Engineered Allosteric RNA Editors Enable Compact, Stimulus-Responsive Post-Transcriptional Circuits
Engineered Allosteric RNA Editors Enable Compact, Stimulus-Responsive Post-Transcriptional Circuits
Marzilli, A. M.; Ngo, J. T.
AbstractTranslational regulation offers a powerful biological control axis with the potential to enable programmable control over synthetic mRNAs. Here, we introduce inducible Deaminases Acting on RNA (iDARs): deaminase domains (DDs) with conditional RNA-editing activities. Using a domain-insertion strategy, we designed autoinhibited enzymes that can be converted into active RNA editors in response to triggers based on small molecules (chemiDARs), intracellular antigens (antiDARs), protease cleavage (lysiDAR), and optical excitation (optiDAR). Coupling these domains with novel stop codon containing RNA substrates enabled conditional protein translation or transcript degradation.

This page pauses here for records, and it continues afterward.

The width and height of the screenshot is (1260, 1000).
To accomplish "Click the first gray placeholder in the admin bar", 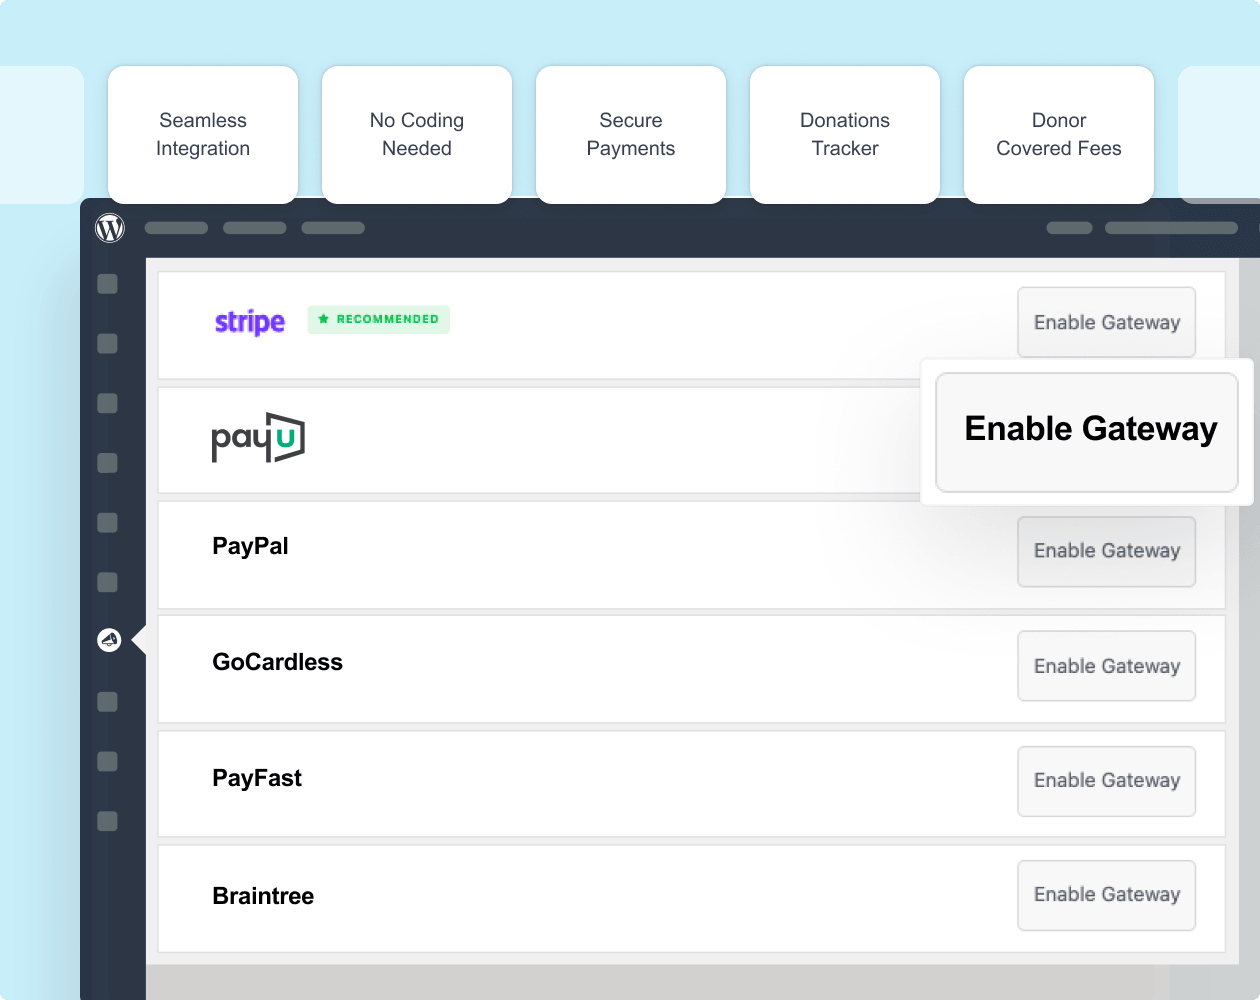I will click(176, 227).
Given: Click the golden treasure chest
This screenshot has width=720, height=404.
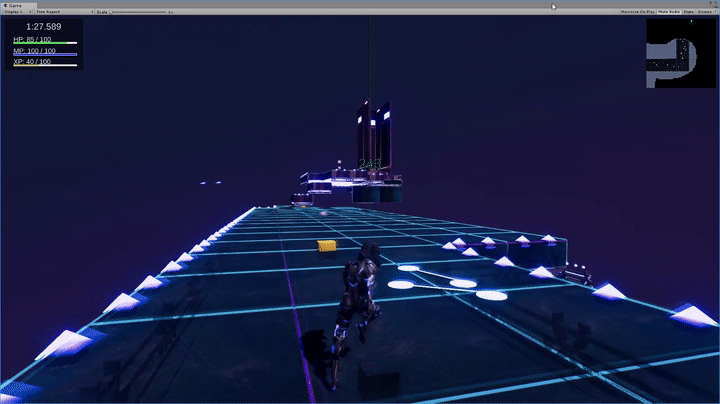Looking at the screenshot, I should click(325, 246).
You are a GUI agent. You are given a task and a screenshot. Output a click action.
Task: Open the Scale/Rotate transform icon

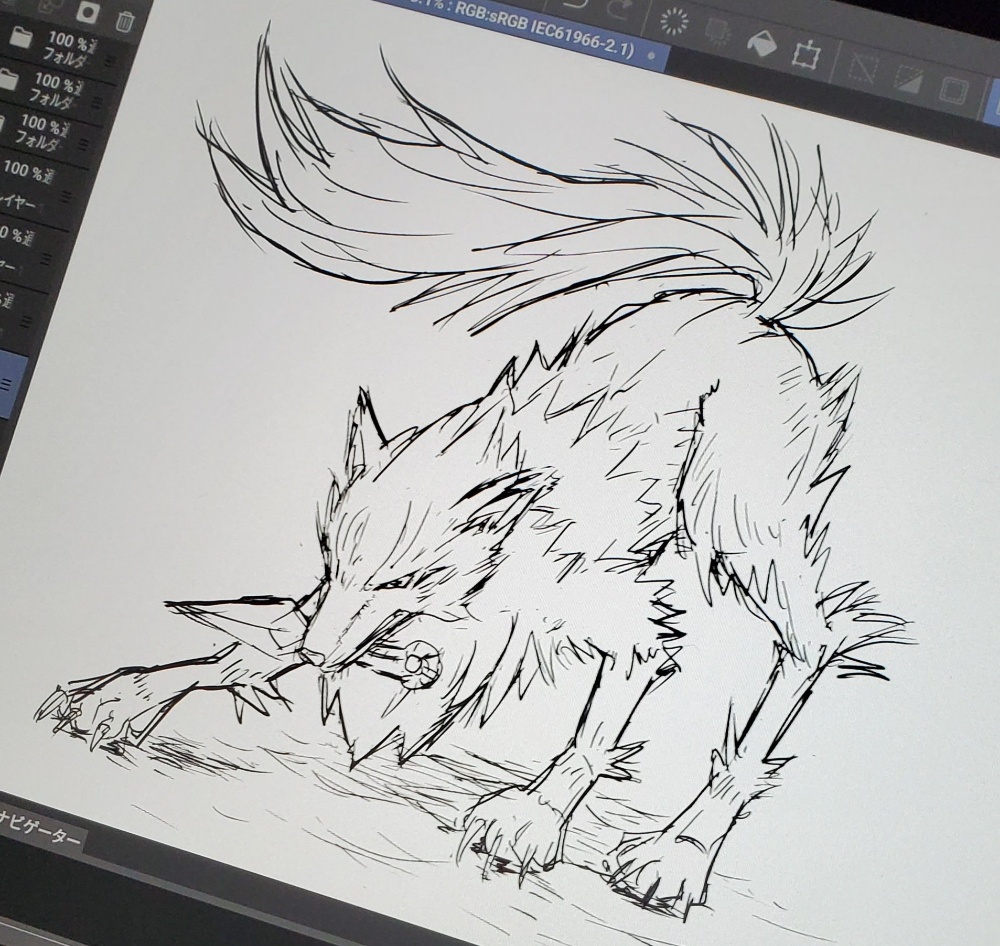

Mutational tuning of inositol hexaphosphate (IP6)-binding pockets produced tightly regulated deaminases with minimal basal activity, facilitating dose-dependent readthrough translation in response to low-nanomolar drug concentration, with dynamic ranges exceeding 100-fold. By encoding iDARs alongside their substrates, we developed 'self-editing' polycistronic transcripts capable of directing translation of encoded proteins in a trigger-dependent manner following delivery to cells as in vitro transcribed mRNAs. Overall, iDARs provide a generalizable framework for generating controllable deaminases, enabling the design of post-transcriptional circuits that link biochemical sensing to readouts based on de novo translation or mRNA decay.